Menopause is an important physiological transition that women will experience as they approach their 40s and 50s. While the most common marker of menopause is the eventual complete cessation of monthly menstruation, declining hormone levels in women undergoing menopause can also cause psychological, neuromuscular, vasomotor, bone, and sleep disturbances. Symptoms most commonly present are hot flashes, excessive sweating, insomnia, irritability, depressed mood, joint or bone pain, headache, anxiety, and weight gain. However, this is not inclusive of all women. More likely than not, women undergoing menopause will experience different combinations of symptoms at varying severities and frequencies.

Herbs for Menopause

Because menopause is a completely natural process, treatments have a tendency to focus on symptomatic management. Traditional pharmacological drug therapies are in fact an option for women–specifically hormone replacement therapies–however, they often come with risks including other bothersome symptoms. In healthy women, hormone replacement therapy is controversial and may be a good fit for some while it may not be for others. Consulting with an OB/GYN will help you figure out if it’s right for you.
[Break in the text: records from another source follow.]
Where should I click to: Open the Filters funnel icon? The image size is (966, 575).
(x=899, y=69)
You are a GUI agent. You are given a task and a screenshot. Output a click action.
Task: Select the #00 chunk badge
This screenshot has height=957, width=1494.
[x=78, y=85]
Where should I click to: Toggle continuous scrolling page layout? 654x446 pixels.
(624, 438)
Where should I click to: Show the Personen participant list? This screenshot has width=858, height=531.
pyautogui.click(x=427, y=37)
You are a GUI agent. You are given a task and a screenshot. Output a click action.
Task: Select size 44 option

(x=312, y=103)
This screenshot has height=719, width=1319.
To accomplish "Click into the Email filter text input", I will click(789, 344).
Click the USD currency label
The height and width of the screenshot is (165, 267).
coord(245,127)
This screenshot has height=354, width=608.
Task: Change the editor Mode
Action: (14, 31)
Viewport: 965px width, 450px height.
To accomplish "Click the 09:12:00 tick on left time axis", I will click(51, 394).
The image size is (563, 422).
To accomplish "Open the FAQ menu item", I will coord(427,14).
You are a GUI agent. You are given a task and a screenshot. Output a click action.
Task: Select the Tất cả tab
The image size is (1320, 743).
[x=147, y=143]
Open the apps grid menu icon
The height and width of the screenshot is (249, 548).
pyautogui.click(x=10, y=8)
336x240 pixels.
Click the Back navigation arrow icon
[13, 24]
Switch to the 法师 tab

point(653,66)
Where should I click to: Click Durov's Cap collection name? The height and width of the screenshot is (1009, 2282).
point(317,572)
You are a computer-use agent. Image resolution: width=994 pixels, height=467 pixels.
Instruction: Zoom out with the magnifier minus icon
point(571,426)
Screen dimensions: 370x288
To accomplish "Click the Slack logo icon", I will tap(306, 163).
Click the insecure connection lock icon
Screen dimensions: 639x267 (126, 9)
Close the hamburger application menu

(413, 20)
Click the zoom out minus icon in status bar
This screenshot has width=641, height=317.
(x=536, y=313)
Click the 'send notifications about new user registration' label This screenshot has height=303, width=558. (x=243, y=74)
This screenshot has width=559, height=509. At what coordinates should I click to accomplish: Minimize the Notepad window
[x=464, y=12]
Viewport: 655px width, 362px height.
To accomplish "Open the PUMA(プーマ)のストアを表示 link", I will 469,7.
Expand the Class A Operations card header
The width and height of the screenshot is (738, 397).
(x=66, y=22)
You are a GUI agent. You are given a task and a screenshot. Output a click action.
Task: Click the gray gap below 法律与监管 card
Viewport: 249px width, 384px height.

Herbs and natural supplements are one of the most popular options for remedying menopausal symptoms. They are easily available, relatively inexpensive, and the wide variety of herbs that are on the market make it easy for women to choose treatments for their specific symptoms. Here are a few examples of popular herbs that women use today:
  • CBD is derived from the cannabis plant. Depending on the formulation, it can provide symptomatic relief in menopause. For instance, oils or tinctures can be beneficial in promoting sleep or reducing anxiety. On the other hand, topicals may provide localized benefits if joint pain or dryness is a primary concern.
  • Black Cohosh is a small flower within the buttercup family that is native to North America. It is most commonly used as a dietary supplement to aid in alleviating hot flashes and other menopausal symptoms. Although it has been primarily studied for its uses in menopause, there is continuing research on its broader therapeutic abilities.
  • Red Clover is a small flowering plant that belongs to the legume family and is rich in isoflavones. These compounds mimic the structure and function of the estrogen hormone. With the decline of estrogen production in menopausal women, red clover supplementation can help to reduce hot flashes in addition to excessive sweating and bone loss.
  • Ginseng is an Asian herb that is frequently used in traditional Chinese medicine. Besides its use in women’s health, it also has been studied for its effectiveness in preventing select cancers, improving erectile dysfunction, and preventing the common cold. It may aid in improving overall mood, management of stress, low energy levels, and immune function.
  • Passionflower can help to raise serotonin levels, an important neurotransmitter in the brain that helps signal and regulate key physiologic processes including mood, sleep, and anxiety. It works to help to alleviate many of the early menopausal symptoms like headache, insomnia, and depressed mood.
  • Flaxseed, also known as linseed, contains rich sources of lignans which support important dietary needs such as fatty acids, omega-3, and fiber. Studies have demonstrated its ability to reduce the risk of cardiovascular diseases in menopausal women as well as its ability to reduce hot flashes. Flaxseed in general is a nutrient dense superfood that is considered very safe. They are a great way to boost fiber intake whether there are menopause symptoms present or not!
  • Chamomile is an herb most commonly found in teas that can help to promote better sleep. Its anti-anxiety and antidepressant effects coupled with its light and calming fragrance have made it a popular choice among many herbs.
  • Nigella is an antioxidant herbal that works to maintain balance in the immune system, hormone system, and metabolic system. Its protective effects are beneficial in preventing symptoms onset that may occur.
  • Primrose is yet another flowering plant that is native to central and eastern North America. Most commonly, primrose products are found as oils that are extracted from seeds in the flower. Studies have shown that primrose oil is most efficacious in targeting hot flashes and bone loss.
  • Maca is a cruciferous plant native to the Andes mountains. Maca supplements have been used for centuries for discomfort brought on in early post menopause due to its ability to raise hormone levels. It has long been used to target vaginal dryness, loss of energy, and libido. 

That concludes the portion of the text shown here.